The announcement came with a cinematic trailer that immediately set the tone. In it, Shaboozey watches a western town reduced to ash. It is the second location crossed off a list of four. A voice thick with a country drawl warns that revenge carries a steep price, and a handful of characters are introduced in shadowy glimpses, suggesting a cast of figures whose stories will unspool across the record.
The lead single, titled Born to Die, is set for release on April 24 and will serve as the first musical entry point into the album’s world.
What the project is actually about
At the center of The Outlaw Cherie Lee and Other Western Tales is a single protagonist, Cherie Lee, a woman who is challenging everything she once believed to be true about her world. The narrative moves continuously across every track, functioning less like a traditional album and more like a story told in chapters. Revenge, redemption, and romance form its thematic spine, the same timeless tensions that have powered westerns across literature, film, and music for well over a century.

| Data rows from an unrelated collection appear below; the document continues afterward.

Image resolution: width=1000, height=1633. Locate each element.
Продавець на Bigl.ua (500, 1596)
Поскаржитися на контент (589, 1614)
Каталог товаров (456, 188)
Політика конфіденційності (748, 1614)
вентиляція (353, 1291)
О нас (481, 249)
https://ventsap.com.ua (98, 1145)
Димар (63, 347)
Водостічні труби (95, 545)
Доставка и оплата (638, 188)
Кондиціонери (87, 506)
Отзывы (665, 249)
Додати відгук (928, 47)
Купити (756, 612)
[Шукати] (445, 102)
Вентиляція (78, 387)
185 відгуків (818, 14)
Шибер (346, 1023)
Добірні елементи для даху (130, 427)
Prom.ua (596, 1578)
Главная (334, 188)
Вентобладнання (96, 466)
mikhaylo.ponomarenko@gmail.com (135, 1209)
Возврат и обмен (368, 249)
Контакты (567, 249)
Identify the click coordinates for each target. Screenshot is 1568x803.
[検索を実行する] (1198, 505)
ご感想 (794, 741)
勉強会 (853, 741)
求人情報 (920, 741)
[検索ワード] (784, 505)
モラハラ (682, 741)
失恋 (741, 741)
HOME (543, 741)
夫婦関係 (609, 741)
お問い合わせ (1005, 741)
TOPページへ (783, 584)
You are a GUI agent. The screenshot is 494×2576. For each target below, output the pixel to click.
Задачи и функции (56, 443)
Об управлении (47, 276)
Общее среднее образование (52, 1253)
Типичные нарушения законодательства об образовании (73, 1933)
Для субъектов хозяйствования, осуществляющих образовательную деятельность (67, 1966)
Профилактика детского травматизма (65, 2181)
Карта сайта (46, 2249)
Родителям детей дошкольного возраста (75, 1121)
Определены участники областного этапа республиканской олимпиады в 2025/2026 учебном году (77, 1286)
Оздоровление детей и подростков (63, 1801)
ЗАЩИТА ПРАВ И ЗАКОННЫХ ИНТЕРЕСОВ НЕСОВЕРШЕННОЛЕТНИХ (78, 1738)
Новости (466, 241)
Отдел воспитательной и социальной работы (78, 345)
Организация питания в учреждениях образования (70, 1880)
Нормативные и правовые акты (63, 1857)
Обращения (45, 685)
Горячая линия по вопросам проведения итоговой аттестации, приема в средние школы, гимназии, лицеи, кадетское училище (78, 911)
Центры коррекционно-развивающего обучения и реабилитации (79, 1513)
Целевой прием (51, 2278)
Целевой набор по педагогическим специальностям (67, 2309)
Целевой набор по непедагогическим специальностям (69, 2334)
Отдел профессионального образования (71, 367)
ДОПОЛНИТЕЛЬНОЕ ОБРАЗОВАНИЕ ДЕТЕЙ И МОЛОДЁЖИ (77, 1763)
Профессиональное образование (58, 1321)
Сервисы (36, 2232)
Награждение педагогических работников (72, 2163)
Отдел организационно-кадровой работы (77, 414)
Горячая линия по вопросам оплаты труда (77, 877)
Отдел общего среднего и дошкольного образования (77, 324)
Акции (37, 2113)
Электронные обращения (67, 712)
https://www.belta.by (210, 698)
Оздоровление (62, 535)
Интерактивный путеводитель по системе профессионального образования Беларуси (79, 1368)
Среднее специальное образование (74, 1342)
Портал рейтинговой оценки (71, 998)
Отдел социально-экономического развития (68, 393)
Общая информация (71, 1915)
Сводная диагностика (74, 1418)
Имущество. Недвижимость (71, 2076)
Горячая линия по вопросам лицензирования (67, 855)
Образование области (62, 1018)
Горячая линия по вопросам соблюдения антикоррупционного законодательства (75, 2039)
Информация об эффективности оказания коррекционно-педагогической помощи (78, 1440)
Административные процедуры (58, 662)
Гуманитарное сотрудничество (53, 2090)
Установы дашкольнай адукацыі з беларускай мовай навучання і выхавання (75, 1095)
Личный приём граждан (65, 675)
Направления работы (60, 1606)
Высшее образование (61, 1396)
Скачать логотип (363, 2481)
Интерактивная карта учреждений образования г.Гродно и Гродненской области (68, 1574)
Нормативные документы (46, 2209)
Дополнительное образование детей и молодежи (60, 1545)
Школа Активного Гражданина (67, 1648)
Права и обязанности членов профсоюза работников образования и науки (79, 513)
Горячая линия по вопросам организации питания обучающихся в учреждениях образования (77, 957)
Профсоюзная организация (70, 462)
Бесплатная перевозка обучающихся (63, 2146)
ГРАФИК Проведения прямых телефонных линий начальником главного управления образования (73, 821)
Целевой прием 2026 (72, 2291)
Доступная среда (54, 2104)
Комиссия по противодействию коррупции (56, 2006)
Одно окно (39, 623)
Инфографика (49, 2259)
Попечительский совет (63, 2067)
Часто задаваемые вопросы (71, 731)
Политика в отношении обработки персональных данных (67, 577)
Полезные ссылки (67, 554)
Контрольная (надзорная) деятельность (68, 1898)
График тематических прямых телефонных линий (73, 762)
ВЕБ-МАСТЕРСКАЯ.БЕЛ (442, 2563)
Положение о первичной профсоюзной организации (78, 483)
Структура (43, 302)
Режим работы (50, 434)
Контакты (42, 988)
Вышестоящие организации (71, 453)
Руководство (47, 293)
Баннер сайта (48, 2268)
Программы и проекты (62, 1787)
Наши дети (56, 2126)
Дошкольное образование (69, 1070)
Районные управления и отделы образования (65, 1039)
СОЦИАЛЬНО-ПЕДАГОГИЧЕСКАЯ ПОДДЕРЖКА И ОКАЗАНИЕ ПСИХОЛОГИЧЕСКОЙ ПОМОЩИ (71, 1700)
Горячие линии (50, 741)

Shaboozey described the project as the most demanding creative work of his career, something that pushed his songwriting and storytelling into territory he had not previously explored. He spoke about pouring himself entirely into the record and expressed hope that listeners would become as absorbed in the world he built as he was during the years he spent building it.
The album that changed everything first
The Outlaw Cherie Lee and Other Western Tales arrives on the other side of a transformative period for Shaboozey. His previous album, Where I’ve Been, Isn’t Where I’m Going, served as an intimate introduction, a personal journal entry that gave listeners a closer look at who he is as a person. He has spoken openly about being surprised by how deeply that record connected with people and how widely it traveled beyond the audience he anticipated.
That experience appears to have given him both the confidence and the creative freedom to attempt something considerably more ambitious. Where the previous record asked to be known, this one asks to be believed, to draw listeners into a fully constructed world and hold them there for the length of a journey built entirely around one woman’s drive for justice.
The full track listing and any featured collaborators have not yet been announced. Shaboozey’s previous projects have included work alongside a wide range of artists spanning country, Afrobeats, and R&B, suggesting the new album may carry a similarly expansive sonic range beneath its western framework.
The Outlaw Cherie Lee and Other Western Tales arrives July 31.